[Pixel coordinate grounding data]
***

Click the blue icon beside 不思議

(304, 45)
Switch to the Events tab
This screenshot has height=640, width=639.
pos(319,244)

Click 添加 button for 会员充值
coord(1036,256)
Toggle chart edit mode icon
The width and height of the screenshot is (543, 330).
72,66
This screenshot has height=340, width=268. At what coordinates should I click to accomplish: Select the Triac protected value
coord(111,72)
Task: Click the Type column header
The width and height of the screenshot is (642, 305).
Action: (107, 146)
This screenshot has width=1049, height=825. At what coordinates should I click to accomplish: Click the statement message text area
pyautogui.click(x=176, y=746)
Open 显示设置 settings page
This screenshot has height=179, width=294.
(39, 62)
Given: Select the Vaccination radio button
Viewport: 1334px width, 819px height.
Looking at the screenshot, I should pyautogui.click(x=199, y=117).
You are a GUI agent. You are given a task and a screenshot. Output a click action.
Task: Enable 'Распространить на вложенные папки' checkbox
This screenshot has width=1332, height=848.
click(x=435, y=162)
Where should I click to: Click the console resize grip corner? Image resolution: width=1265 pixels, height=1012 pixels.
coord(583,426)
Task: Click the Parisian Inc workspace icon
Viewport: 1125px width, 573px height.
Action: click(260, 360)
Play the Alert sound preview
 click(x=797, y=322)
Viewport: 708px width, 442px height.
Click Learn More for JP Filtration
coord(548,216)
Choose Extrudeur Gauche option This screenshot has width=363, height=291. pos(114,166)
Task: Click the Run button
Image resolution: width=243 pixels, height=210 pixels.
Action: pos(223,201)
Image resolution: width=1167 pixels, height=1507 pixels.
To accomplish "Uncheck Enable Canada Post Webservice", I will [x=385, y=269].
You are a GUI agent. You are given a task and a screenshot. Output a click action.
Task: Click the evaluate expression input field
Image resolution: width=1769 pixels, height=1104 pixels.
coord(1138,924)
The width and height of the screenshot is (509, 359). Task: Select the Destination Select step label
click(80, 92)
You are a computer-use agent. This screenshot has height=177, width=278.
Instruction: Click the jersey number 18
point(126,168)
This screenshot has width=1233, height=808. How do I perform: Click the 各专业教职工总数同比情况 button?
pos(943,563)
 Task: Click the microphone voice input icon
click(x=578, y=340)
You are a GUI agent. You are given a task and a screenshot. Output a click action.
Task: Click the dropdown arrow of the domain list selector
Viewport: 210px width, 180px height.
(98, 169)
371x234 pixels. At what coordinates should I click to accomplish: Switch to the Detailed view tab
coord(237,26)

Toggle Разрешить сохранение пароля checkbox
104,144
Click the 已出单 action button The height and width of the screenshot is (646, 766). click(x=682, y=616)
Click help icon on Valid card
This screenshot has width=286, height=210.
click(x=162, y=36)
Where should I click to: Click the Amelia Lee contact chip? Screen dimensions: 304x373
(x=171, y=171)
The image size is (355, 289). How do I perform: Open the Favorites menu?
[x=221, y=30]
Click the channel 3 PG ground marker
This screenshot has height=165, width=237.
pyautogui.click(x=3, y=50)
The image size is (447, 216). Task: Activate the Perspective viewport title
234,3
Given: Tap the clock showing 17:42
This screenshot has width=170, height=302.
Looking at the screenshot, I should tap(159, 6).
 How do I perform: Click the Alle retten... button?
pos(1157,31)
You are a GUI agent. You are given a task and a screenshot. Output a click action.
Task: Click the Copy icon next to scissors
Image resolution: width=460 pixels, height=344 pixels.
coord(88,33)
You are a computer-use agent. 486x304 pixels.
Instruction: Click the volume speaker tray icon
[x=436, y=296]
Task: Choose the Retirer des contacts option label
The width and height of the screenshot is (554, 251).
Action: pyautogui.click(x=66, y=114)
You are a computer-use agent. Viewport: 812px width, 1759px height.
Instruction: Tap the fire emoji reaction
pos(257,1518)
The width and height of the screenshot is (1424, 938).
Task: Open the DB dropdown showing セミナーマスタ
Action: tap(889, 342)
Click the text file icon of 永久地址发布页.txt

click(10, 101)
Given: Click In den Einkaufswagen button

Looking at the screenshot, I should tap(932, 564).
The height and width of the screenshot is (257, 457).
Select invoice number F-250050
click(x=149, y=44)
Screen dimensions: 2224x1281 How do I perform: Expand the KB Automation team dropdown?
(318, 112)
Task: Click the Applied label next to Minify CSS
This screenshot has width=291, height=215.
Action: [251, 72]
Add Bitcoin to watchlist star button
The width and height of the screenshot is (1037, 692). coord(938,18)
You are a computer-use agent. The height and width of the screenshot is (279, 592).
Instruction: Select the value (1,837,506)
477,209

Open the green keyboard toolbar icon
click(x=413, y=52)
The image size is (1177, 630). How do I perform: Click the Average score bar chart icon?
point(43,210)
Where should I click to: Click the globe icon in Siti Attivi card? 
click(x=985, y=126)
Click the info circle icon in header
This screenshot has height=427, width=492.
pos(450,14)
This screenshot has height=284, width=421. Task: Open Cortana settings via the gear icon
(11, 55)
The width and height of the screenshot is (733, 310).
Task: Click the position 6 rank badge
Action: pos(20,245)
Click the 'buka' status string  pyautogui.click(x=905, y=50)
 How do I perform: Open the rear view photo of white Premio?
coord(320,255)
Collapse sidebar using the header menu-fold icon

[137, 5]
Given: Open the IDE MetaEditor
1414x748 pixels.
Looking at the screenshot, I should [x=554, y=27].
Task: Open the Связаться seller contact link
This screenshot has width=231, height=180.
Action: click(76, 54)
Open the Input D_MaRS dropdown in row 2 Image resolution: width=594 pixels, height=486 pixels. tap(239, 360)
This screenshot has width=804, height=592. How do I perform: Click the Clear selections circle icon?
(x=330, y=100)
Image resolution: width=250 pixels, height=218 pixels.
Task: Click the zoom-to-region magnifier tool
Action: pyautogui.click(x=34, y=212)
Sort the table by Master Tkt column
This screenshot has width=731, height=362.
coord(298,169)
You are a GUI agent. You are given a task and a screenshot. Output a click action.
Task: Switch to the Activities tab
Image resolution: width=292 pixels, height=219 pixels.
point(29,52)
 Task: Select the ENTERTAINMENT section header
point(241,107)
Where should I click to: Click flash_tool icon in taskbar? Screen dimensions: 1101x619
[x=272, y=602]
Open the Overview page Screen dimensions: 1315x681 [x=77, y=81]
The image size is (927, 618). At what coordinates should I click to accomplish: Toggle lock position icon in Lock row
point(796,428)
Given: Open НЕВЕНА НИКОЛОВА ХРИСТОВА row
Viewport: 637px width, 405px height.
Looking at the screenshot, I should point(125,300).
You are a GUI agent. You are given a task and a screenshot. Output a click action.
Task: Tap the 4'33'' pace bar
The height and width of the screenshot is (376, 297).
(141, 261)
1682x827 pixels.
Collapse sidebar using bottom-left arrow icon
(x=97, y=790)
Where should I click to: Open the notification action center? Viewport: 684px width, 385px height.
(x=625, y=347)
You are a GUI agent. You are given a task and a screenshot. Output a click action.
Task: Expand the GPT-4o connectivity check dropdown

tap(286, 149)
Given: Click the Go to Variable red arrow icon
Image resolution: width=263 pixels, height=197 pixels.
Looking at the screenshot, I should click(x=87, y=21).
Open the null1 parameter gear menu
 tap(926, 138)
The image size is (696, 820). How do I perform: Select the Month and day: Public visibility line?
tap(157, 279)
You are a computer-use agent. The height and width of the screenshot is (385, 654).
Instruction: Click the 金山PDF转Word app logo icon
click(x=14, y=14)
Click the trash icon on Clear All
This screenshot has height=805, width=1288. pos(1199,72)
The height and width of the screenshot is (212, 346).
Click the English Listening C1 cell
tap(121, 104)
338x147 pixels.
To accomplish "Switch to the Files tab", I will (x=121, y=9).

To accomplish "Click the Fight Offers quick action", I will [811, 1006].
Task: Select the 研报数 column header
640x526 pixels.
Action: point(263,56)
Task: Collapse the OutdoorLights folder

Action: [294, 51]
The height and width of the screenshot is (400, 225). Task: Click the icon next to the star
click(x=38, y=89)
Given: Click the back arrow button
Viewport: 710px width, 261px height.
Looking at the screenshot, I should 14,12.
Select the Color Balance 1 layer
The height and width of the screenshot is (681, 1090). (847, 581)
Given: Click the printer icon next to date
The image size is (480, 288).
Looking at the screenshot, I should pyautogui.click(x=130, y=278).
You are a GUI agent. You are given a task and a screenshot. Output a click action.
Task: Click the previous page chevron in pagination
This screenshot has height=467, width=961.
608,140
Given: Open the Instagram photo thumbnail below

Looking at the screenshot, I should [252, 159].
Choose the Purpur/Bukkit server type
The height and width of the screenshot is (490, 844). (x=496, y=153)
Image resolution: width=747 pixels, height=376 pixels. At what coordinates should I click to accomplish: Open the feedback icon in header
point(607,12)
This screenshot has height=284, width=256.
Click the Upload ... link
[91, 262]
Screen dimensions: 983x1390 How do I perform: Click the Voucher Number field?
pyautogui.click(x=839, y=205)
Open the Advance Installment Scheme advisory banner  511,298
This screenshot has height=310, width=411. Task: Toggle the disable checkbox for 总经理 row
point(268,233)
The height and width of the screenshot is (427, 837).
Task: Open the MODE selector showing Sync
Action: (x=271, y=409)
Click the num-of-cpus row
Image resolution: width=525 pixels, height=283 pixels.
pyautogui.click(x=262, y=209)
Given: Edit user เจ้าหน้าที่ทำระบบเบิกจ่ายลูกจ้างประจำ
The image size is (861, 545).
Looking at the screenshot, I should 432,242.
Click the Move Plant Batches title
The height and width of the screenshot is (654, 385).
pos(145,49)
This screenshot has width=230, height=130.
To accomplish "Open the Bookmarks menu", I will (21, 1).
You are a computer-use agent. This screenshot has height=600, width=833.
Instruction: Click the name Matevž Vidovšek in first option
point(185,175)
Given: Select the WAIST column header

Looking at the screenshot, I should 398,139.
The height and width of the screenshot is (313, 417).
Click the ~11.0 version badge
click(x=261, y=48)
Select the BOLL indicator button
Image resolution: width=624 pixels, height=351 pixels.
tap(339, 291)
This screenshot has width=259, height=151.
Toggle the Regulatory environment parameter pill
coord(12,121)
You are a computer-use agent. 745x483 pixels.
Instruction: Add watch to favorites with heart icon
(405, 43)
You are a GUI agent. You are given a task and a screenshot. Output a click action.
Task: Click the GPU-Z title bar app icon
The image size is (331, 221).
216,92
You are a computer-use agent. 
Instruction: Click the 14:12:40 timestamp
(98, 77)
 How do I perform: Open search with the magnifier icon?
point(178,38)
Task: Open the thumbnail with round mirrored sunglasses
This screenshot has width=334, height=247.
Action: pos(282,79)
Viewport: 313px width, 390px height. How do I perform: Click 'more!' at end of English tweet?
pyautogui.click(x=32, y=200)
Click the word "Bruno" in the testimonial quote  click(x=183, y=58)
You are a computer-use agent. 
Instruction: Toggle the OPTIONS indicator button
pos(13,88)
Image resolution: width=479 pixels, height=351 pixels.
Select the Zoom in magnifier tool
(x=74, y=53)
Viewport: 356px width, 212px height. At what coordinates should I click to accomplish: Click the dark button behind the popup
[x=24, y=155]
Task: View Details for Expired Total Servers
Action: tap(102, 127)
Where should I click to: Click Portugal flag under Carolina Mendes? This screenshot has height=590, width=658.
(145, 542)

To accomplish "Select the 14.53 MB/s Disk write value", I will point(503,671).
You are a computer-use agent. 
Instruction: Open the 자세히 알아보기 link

***

* _PROBLEM TO SOLVE_
Once you have checked each line above for the string "will", state how many lines contain it and add nothing more.

* _TASK RESULT_
5